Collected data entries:
....................
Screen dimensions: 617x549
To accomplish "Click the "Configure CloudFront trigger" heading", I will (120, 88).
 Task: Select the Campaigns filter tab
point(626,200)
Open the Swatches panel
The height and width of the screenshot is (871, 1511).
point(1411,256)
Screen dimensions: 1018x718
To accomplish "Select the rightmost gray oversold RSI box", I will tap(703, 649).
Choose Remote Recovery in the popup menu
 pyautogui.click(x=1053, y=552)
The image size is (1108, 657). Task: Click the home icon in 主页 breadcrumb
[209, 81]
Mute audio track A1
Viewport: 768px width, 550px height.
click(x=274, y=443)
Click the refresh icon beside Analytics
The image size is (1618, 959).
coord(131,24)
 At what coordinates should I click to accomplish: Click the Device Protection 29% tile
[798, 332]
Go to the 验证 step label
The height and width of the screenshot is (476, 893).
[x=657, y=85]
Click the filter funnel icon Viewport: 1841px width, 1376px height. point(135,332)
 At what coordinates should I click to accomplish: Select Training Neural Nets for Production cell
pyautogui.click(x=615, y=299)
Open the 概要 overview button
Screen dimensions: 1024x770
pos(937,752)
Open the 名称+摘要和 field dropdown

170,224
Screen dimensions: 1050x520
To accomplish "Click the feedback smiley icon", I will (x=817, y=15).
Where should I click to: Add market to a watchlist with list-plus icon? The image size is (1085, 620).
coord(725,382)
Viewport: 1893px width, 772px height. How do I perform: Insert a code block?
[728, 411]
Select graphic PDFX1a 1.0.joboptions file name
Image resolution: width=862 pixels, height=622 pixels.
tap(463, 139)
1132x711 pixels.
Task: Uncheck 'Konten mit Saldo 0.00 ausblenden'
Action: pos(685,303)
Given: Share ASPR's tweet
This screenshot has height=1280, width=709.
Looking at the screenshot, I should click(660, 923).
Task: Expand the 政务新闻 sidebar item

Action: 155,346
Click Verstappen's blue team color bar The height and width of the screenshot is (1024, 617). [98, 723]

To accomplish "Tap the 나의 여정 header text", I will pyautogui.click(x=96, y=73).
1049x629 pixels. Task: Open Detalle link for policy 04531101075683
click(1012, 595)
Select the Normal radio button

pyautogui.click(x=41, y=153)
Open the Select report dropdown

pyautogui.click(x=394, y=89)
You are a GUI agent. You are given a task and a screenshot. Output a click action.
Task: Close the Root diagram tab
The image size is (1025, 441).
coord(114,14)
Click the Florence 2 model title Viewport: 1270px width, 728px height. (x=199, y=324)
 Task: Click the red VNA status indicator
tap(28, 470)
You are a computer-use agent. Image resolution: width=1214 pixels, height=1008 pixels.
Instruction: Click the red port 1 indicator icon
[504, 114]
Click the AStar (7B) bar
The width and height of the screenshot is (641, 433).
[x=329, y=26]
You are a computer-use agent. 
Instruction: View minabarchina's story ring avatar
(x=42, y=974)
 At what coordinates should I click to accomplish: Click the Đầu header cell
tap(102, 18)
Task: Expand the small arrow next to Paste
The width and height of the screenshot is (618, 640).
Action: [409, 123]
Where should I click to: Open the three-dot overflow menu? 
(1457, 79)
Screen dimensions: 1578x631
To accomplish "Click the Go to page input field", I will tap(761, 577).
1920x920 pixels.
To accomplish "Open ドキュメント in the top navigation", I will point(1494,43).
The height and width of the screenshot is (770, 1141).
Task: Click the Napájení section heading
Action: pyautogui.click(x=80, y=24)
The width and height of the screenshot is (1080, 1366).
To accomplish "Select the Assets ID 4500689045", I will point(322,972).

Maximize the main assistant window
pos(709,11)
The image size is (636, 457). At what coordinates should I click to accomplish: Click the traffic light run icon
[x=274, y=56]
....................
▶ [What is needed]: Once the line containing "Click the refresh icon beside Analytics" has been written out, please stop; every line before it, back to the first line of the records above, should be given exactly.

▶ [Task answer]:
Screen dimensions: 617x549
To accomplish "Click the "Configure CloudFront trigger" heading", I will (120, 88).
 Task: Select the Campaigns filter tab
point(626,200)
Open the Swatches panel
The height and width of the screenshot is (871, 1511).
point(1411,256)
Screen dimensions: 1018x718
To accomplish "Select the rightmost gray oversold RSI box", I will tap(703, 649).
Choose Remote Recovery in the popup menu
 pyautogui.click(x=1053, y=552)
The image size is (1108, 657). Task: Click the home icon in 主页 breadcrumb
[209, 81]
Mute audio track A1
Viewport: 768px width, 550px height.
click(x=274, y=443)
Click the refresh icon beside Analytics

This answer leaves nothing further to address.